All’improvviso, un robot gigantesco simile a un Mietitore (già visto sul primo volume) invita la navicella a venire con lui verso un’altra dimensione, lontana anni luce da Ostrakon. Da qui, Osris e Telik atterrano in un pianeta pacifico, abitato e governato da soli robot che hanno eliminato la schiavitù dei robot dagli “esseri fatti di carne soffice”. I due scienziati studiano nel dettaglio la razza di androidi, portando su Ostrakon i risultati degli studi e applicandoli ai nuovi robot nei dieci anni successivi.
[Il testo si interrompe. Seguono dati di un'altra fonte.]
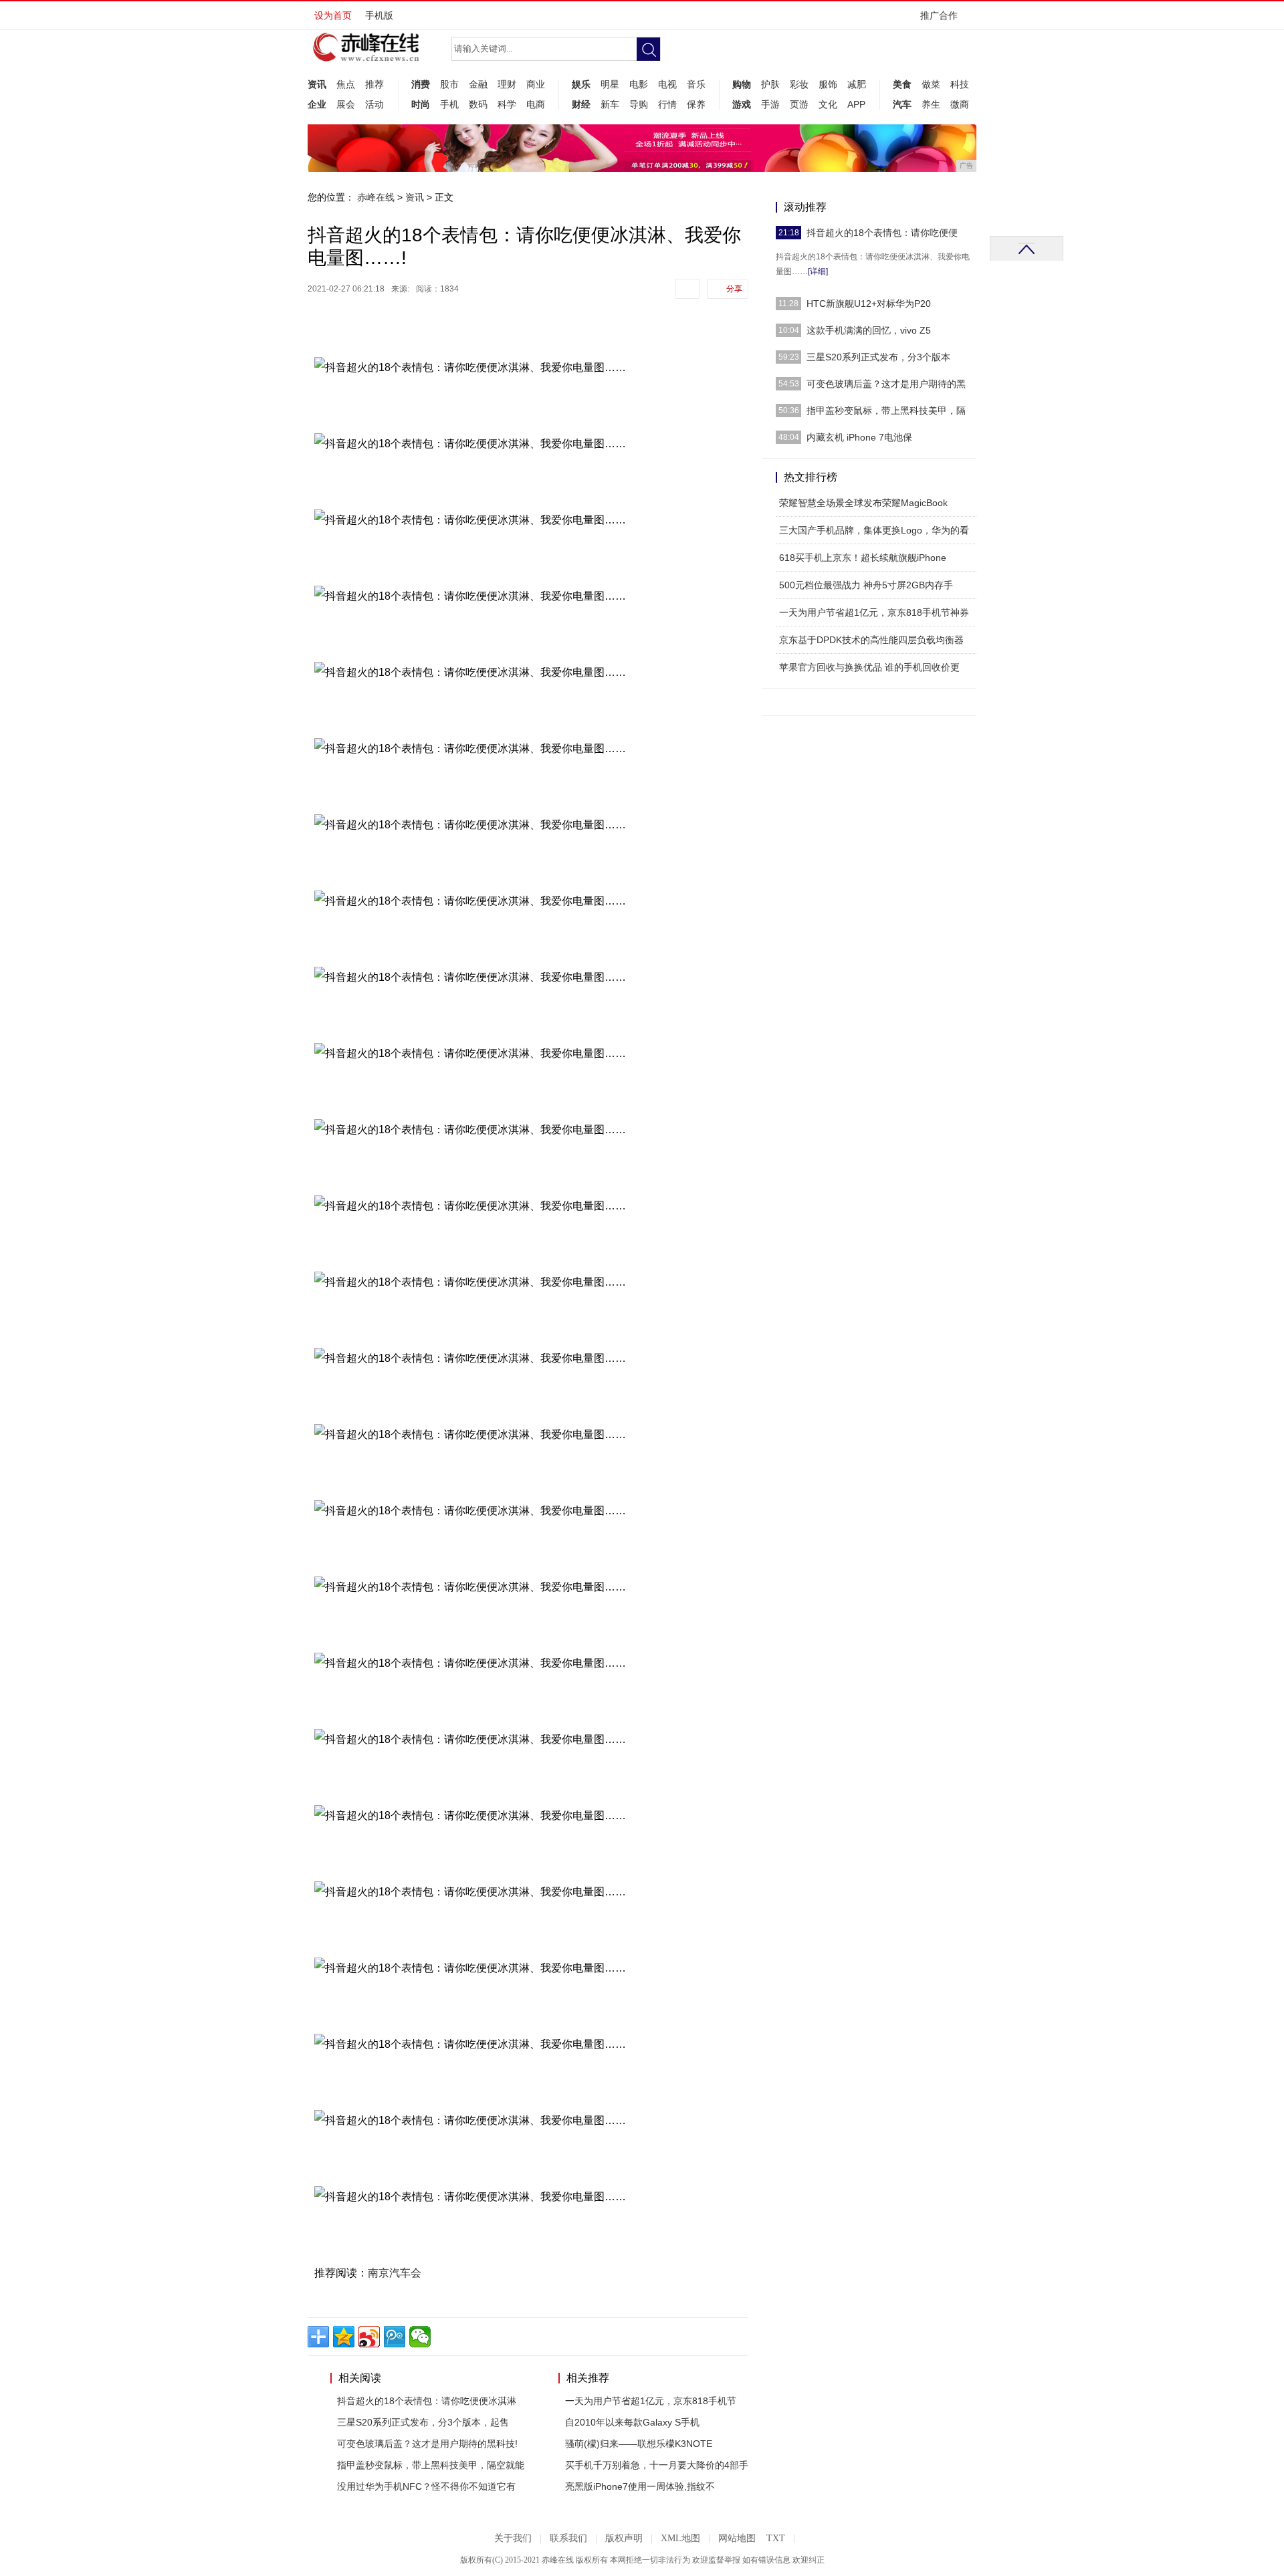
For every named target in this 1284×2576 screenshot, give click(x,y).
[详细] (818, 271)
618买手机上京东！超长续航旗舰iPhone (862, 557)
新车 (610, 104)
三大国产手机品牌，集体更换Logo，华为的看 (874, 530)
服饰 (828, 84)
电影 (638, 84)
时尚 (420, 104)
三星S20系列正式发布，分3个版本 (878, 357)
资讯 (317, 84)
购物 (741, 84)
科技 (959, 84)
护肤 (770, 84)
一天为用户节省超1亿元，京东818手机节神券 (874, 612)
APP (856, 104)
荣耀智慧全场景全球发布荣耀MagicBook (863, 502)
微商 (959, 104)
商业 (535, 84)
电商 (535, 104)
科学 (507, 104)
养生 (931, 104)
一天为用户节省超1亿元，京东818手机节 (650, 2400)
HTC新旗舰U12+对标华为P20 (869, 303)
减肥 (856, 84)
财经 (581, 104)
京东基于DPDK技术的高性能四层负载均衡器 (871, 639)
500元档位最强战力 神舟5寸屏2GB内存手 (866, 585)
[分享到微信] (420, 2336)
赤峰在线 (376, 197)
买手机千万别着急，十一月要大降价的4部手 (656, 2465)
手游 (770, 104)
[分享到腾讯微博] (394, 2336)
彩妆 (799, 84)
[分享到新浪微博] (369, 2336)
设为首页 (333, 15)
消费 (420, 84)
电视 (667, 84)
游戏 (741, 104)
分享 (734, 289)
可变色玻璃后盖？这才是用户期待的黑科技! (427, 2443)
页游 (799, 104)
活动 (374, 104)
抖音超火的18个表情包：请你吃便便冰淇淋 (426, 2400)
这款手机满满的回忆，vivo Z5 (869, 330)
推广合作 (939, 15)
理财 (507, 84)
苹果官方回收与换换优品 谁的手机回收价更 (869, 667)
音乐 (696, 84)
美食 (902, 84)
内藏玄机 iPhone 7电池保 (859, 437)
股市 (449, 84)
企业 (317, 104)
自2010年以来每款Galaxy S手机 (632, 2422)
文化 (828, 104)
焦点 (345, 84)
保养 (696, 104)
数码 (478, 104)
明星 (610, 84)
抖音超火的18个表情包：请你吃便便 (882, 232)
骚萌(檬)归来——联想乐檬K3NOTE (638, 2443)
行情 (667, 104)
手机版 (379, 15)
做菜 (931, 84)
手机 (449, 104)
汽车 (902, 104)
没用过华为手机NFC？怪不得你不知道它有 (426, 2486)
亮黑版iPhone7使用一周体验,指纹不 (640, 2486)
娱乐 (581, 84)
Ma Osris esagera e non rispetta i suoi nuovi robot, riducendoli a schiavitù. Gli androidi del pianeta sconosciuto lo hanno messo alla prova per controllare l’uso che avrebbe fatto delle sue analisi: non avendo dato il giusto rispetto ai robot creati, la razza di androidi, tramite un Mietitore, distrugge Ostrakon. Il Maestro Professore riesce a salvarsi con la sua nuova creatura robotica, che possiede lo stesso codice degli androidi e dal quale discende Tim-21. Quattromila anni dopo, in seguito alla rivolta dei robot, il destino degli androidi, degli esseri viventi, dei rottamatori e degli dei antichi sta per definirsi grazie alle azioni di Tim-21.

 

Jeff Lemire non riesce a resistere al richiamo della sua stessa creatura letteraria e non riesce ad abbandonarla a un semplicissimo finale. Giocando con i suoi lettori, prende la trama, la inserisce dentro a un vortice di eventi inaspettati e, nell’arco di 150 pagine, stravolge l’idea iniziale di “Fine” e la reinventa, creando una boccata d’aria verso nuovi orizzonti narrativi. Tim-21 è un’intelligenza artificiale che ricorda molto il biondo David di A. I., con più umanità di tutta l’umanità messa insieme.

La chiave per sedare la rivolta dei robot si ritrova a dover dialogare con i Descender, la stirpe aliena completamente robotica che mette di nuovo alla prova l’umanità, prima della loro decisione definitiva. I dialoghi di Lemire toccano il cuore: lo scambio di battute tra Tim-21 e i Descender sono una piccola battaglia diplomatica che restituisce fiducia agli esseri viventi, che pulisce gli occhi di un uomo dai fumi della guerra e dona uno spiraglio verso una narrazione fantascientifica meno apocalittica.

Un exploit di colori pastello risplende nell’universo disegnato da Dustin Nguyen, che in questo ultimo numero non si risparmia nel divertirsi il più possibile con i colori, creando splendide e imponenti doppie splash page. Si parte con un flashback con predominanza di rosa, azzurro e bianco, per poi culminare con toni viola, nero e bluastro, richiamando l’agorafobica copertina, capace di catapultare il lettore incontro a universi nuovi e ancora indefiniti, come quelli che troveremo nei prossimi mesi nel “sequel” Ascender.